[Start Task inputs]

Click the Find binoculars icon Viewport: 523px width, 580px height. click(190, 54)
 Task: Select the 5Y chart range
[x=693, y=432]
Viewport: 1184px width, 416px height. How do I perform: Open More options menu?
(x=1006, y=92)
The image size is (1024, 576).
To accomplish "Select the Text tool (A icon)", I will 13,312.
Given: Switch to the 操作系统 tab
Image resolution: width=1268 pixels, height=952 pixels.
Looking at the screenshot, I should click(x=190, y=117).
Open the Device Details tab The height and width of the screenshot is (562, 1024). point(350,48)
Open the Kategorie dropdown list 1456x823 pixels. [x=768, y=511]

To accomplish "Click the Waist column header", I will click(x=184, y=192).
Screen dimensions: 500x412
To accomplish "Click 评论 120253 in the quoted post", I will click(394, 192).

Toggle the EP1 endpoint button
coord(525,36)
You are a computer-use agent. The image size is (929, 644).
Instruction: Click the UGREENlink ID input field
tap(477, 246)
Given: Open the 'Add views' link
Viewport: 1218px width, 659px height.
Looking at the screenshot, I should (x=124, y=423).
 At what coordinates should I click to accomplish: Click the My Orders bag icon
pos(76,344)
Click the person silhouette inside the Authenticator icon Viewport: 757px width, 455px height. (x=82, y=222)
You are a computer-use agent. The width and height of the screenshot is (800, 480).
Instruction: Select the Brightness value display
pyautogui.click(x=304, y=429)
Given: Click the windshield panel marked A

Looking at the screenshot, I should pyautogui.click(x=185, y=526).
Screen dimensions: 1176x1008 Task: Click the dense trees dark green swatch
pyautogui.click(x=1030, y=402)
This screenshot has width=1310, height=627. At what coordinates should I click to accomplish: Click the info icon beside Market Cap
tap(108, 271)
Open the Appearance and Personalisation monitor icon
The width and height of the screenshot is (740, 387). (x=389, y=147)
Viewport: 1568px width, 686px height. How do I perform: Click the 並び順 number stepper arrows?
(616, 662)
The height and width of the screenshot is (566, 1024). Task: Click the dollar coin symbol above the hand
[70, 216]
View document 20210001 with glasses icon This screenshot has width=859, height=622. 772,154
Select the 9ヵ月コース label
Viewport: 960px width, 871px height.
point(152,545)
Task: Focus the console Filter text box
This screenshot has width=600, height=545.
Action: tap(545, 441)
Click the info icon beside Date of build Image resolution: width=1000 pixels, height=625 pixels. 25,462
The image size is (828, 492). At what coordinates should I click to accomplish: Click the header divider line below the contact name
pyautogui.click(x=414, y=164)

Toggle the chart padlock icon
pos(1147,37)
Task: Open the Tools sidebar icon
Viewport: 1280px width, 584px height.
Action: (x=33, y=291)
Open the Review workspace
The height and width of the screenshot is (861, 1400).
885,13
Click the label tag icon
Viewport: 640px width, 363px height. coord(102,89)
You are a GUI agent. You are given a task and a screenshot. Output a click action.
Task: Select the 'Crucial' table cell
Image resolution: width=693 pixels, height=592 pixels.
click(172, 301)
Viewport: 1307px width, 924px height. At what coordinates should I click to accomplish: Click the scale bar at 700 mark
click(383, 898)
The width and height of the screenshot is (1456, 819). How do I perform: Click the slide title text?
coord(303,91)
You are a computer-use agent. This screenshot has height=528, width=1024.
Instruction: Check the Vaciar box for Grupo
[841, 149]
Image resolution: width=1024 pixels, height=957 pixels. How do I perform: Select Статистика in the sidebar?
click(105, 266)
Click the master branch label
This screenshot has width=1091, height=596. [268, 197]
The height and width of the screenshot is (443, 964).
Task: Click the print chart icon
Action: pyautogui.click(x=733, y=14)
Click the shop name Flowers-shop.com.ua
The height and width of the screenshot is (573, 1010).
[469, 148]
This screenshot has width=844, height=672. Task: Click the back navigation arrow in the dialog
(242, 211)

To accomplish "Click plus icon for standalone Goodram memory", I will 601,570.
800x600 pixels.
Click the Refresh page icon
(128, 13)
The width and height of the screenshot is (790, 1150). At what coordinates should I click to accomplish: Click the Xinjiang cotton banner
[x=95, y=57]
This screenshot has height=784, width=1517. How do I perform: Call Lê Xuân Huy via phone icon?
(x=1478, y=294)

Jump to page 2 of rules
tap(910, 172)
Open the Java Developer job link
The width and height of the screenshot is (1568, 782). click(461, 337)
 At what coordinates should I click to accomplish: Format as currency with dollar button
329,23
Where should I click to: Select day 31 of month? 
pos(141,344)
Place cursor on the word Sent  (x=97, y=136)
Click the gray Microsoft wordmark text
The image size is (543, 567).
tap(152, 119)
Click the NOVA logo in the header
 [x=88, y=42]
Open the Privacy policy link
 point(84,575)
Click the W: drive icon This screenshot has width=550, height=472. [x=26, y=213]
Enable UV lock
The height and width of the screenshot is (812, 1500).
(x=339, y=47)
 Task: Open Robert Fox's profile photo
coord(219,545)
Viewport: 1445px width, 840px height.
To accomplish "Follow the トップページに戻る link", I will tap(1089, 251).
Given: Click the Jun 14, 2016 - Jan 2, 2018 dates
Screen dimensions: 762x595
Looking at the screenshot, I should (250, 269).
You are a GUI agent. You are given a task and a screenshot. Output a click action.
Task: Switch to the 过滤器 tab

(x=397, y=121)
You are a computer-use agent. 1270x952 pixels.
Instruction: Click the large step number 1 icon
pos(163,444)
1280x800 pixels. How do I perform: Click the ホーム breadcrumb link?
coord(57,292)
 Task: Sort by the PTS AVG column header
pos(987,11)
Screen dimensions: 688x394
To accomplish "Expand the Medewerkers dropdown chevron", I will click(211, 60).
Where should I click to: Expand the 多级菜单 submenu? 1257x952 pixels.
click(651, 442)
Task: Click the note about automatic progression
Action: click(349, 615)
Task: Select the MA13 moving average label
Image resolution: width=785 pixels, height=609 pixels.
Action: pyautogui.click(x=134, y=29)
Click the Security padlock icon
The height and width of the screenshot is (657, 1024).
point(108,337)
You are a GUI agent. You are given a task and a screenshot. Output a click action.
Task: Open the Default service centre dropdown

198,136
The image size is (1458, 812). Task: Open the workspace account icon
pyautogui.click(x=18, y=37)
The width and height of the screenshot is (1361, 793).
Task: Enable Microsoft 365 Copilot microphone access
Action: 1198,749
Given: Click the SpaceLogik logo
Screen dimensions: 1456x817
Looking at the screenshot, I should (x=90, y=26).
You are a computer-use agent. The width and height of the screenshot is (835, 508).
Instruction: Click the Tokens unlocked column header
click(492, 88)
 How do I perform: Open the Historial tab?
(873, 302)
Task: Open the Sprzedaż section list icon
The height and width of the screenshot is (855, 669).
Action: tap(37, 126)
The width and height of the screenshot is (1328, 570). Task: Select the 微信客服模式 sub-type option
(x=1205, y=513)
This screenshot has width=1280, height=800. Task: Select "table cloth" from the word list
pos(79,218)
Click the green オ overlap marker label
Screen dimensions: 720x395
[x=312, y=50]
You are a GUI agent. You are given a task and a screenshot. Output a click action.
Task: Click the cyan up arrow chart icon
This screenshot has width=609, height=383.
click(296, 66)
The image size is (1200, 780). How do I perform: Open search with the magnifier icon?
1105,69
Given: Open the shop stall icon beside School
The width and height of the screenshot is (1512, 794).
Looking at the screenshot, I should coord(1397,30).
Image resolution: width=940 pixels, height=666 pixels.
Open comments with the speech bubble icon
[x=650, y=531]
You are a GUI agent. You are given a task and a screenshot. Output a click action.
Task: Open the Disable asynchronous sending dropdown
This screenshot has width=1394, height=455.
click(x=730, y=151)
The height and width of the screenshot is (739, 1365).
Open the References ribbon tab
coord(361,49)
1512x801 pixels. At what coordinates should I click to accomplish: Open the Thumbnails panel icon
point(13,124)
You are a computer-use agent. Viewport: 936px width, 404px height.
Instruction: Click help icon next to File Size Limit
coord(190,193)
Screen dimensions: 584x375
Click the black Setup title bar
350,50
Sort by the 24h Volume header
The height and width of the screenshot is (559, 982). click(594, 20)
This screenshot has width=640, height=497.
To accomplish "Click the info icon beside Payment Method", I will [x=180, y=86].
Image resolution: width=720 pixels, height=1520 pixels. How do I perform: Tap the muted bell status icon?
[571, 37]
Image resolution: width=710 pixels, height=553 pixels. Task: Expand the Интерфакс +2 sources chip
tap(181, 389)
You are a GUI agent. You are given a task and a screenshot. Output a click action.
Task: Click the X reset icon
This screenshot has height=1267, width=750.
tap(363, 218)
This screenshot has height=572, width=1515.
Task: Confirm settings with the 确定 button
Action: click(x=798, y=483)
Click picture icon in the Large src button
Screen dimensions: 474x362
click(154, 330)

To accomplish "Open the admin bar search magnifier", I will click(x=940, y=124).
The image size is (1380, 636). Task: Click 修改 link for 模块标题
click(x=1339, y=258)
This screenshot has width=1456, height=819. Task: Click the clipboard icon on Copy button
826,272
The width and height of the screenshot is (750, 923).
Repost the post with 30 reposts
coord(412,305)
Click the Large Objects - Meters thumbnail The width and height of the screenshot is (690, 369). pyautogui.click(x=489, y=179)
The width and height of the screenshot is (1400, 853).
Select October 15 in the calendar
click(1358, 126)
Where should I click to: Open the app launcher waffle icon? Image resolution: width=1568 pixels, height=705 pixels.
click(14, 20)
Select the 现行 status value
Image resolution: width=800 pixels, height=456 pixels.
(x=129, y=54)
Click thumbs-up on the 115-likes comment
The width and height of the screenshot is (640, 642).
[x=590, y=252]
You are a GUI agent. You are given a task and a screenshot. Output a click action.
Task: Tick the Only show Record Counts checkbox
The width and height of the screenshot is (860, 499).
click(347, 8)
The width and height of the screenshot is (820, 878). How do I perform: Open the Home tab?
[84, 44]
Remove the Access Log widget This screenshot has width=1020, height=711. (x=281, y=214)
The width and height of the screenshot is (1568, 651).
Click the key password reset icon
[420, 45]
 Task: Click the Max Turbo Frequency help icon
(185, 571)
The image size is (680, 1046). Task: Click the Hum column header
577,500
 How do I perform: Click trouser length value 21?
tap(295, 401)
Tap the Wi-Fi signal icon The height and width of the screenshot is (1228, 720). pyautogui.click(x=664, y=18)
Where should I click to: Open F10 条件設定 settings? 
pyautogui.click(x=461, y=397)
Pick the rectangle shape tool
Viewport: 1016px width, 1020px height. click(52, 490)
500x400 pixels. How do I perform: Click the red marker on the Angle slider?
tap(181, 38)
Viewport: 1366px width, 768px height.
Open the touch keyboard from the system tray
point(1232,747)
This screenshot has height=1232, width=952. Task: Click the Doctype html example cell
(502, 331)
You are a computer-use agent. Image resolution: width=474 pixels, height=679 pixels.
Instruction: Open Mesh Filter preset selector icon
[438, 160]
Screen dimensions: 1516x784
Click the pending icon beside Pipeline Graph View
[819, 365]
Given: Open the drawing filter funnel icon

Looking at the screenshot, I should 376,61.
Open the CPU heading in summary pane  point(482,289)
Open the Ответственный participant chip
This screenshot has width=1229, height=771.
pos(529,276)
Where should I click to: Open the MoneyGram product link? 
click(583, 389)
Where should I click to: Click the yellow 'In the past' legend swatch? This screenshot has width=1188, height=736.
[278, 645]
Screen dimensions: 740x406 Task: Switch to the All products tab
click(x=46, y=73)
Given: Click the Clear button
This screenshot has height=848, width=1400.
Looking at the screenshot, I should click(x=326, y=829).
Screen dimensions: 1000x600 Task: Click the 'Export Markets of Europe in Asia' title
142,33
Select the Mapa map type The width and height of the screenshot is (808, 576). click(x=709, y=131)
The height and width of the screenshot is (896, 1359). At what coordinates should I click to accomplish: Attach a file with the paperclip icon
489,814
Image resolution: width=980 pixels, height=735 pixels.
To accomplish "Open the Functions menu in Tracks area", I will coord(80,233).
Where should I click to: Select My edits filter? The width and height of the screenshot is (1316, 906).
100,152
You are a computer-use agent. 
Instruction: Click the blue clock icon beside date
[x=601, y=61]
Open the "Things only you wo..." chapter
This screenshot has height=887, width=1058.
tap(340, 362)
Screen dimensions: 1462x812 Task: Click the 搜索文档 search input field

[End Task inputs]

Stated goal:
Print, character for character, the records from their first line through the line containing "(x=1006, y=92)", including that line.

Output:
Click the Find binoculars icon Viewport: 523px width, 580px height. click(190, 54)
 Task: Select the 5Y chart range
[x=693, y=432]
Viewport: 1184px width, 416px height. How do I perform: Open More options menu?
(x=1006, y=92)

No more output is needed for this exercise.